Monday, August 2, 2021

Dialogue: A More Effective Practice Group

             The writing of the following list of hints began while I was thinking of the problems which can come up at the beginning of some groups. Some of the problems can brought on by a facilitator

        A facilitator might truthfully say that a good thing about these practice groups is that leadership can be widely shared in them. I believe that this is true and as it ought to be. The facilitator could have saved some confusion if he had added that the learning and practice of certain rules needed to take place before that wide sharing of leadership can successfully take place.

        Another problem or misunderstanding may be brought on by a facilitator saying that in no dialogue practice did a decision have to be made nor any problem solved, that the practice was the purpose. This is usually correct, but a facilitator may save confusion by adding a little more information. She could have added that each participant in a practice group has his personal reason to practice. And, have gone on to say that the practice is designed to develop, improve, and maintain skill in oral group communication. And even included that a goal of the practice may be to build the meaning and understanding among us with the hope of learning to think together.

            As you move forward you can expect to discover more benefits and reasons for your practice in the group.

            It can be worth your while to keep some of the coming hints in mind as you continue you with these posts and perhaps begin a practice group of your own. There is much to learn about the nature of the dialogue as you develop skills and gain the rewards of the practice.

            In  the hints below you can find help for you to benefit from your practice group and beyond. They can aid you in your learning the nature of effective dialogue and in getting in better touch with skills and attitudes. 


Here are the hints, take your time:

~ We found it best to meet weekly. Some found it good to meet more often at first. We found that meeting only once monthly not to be a good choice.

~ Expect to continue meeting again and again. Show up.

~ The practice is not a time to decide anything. You can have a business meeting to do that.

~ The beginning of a brand new group may accomplished with only 7 tentative members committing to attend to 3 or 4 consecutive meetings.

~ It may be time active recruitment when the membership drops below 30.

~ Your group is self-supporting so expenses an finances need be considered.

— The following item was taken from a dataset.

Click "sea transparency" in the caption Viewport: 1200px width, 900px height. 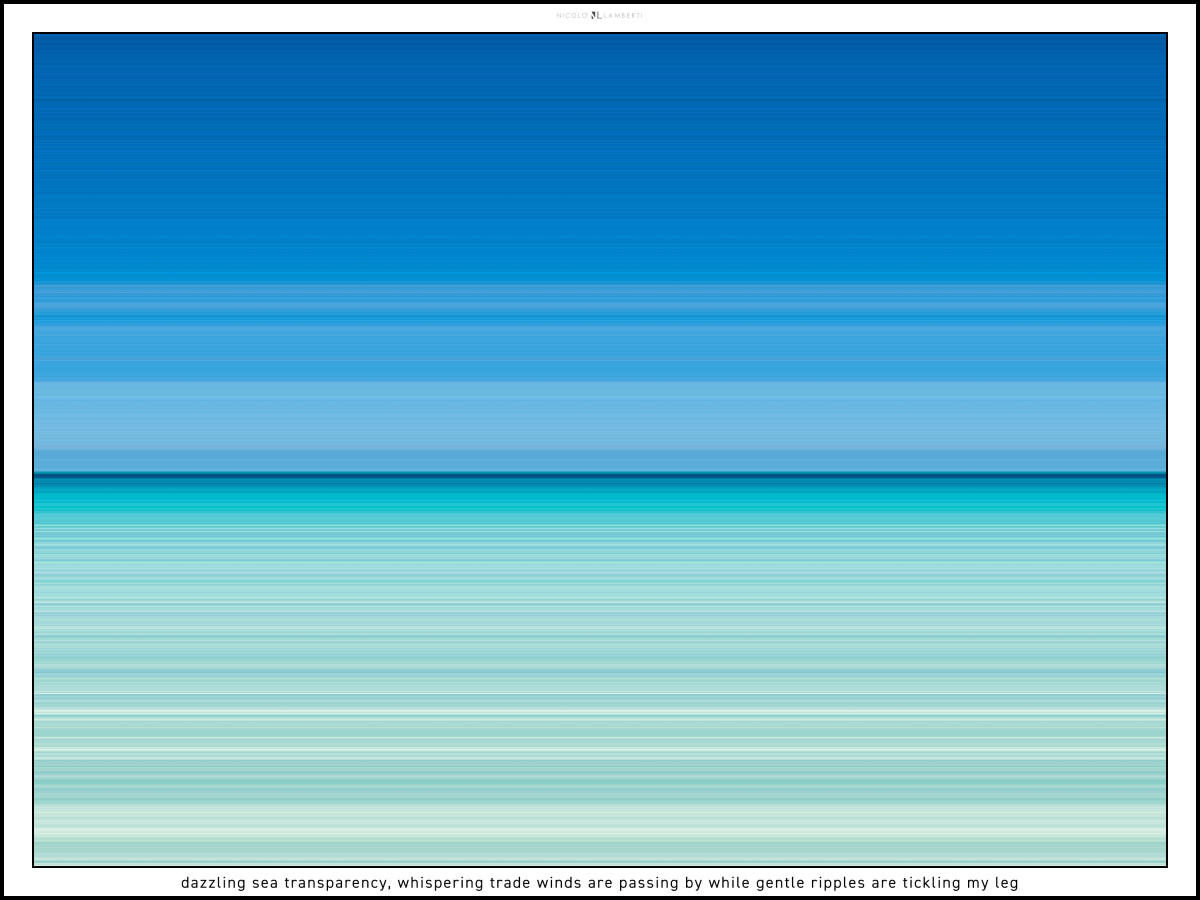pyautogui.click(x=320, y=883)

~ Two hours is a good length of time for a meeting. For example. a typical meeting might begin with 10 to 15 minutes of instruction or urgent business, then continue with 45 minutes of actual dialogue practice followed bay a short and another 45 minutes of practice. The aim is to give each member time to talk twice. Not easy.

~ An effective size for a group  my from 17 to 30 individuals. More than 40  lowers the quality of participation. With fewer than 17 there seems to be to little variety of participation and the needed variety of points of view is lost.

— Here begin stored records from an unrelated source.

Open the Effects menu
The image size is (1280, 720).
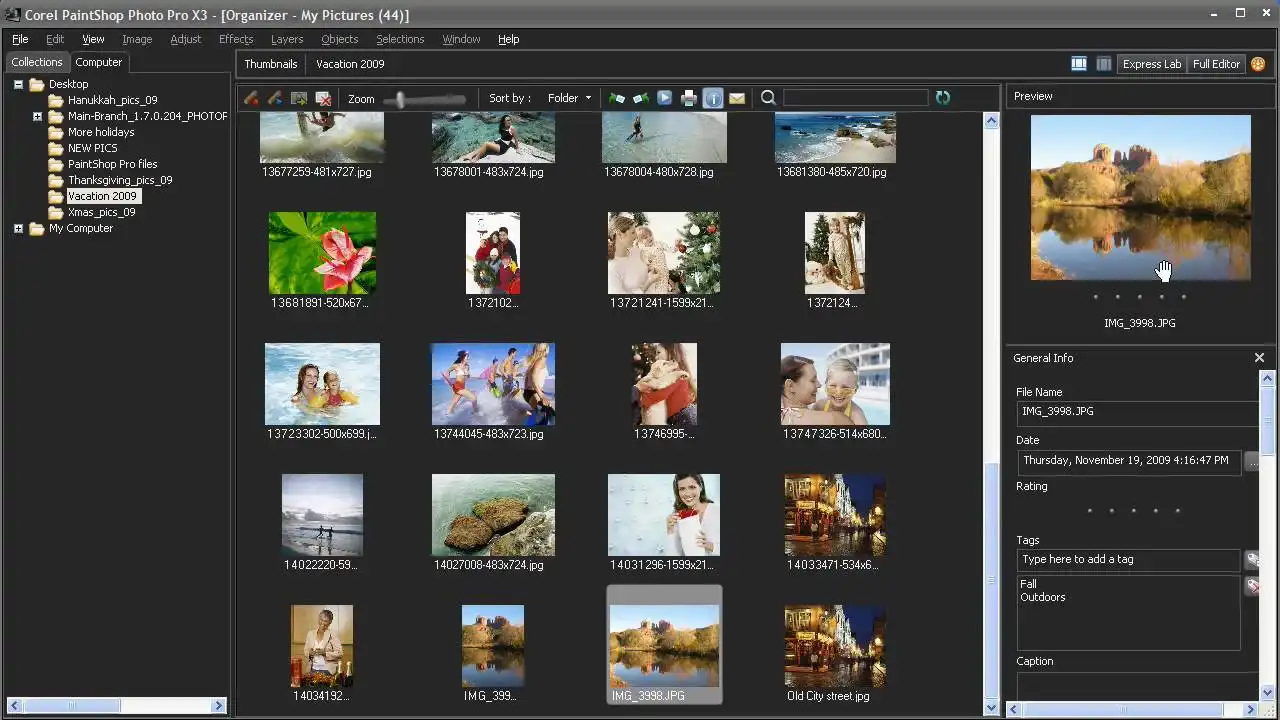point(236,39)
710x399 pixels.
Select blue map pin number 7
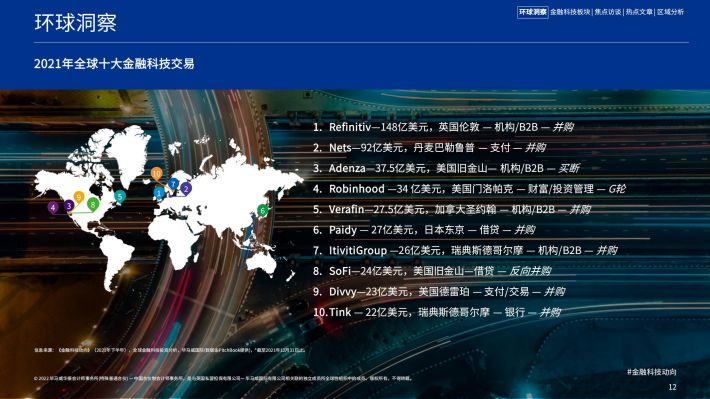173,184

~ A truly effective group calls for a considerable difference of  life experience among the participants. There can be to much difference in experience and points of view. However, the more common case is too little variety. 

~ Group practice is designed for large differences of opinion and experience to be expressed and understood. No particular opinion need be taken as one's own.

~ From time to time there may seem to be a need to renegotiate a meeting rule or practice. But it is good to remember that most of the rules and methods have proven important for the maintenance of effective dialogue. Still when all members feel it is time for a a change in a particular practice that usually occurs.

~ As you meet and practice, assumptions usually arise. Some assumptions may seem mad, monstrously ignorant, or just incomprehensible at first. Great! This is your chance to achieve ne understanding. You can enjoy the satisfaction of coming to understand an assumption other than your own, or the satisfaction of others coming to understand one of yours.

~ Our purpose, as we face an assumption new to us, is to find out what it means and discover the experience from which it comes.

~ Our job is no to take the assumption of another as our own nor is it to convince another that ours is right and best. We want to understand the fellow participants reason for holding his. This  may be called getting to know that person. In this process new meaning and understanding may come into one's life.

~ We may learn to neither believe nor disbelieve an assumption, to neither suppress nor defend it, even should it be your own. Our practice is not a lace to find an opinion or assumption either good or bad. We would like to come to know how a person has come to hold that opinion even though even she is not sure why. We look at an assumption to see what it means and to understand it. I have  discovered an assumption of my own which I never new I held.

~ We would like to come to understand why a given assumption or opinion is held.

~ We want to se the meanings of assumptions including our own,

~ We may come to think that it is marvelous to learn about the experience which led to a given opinion or assumption.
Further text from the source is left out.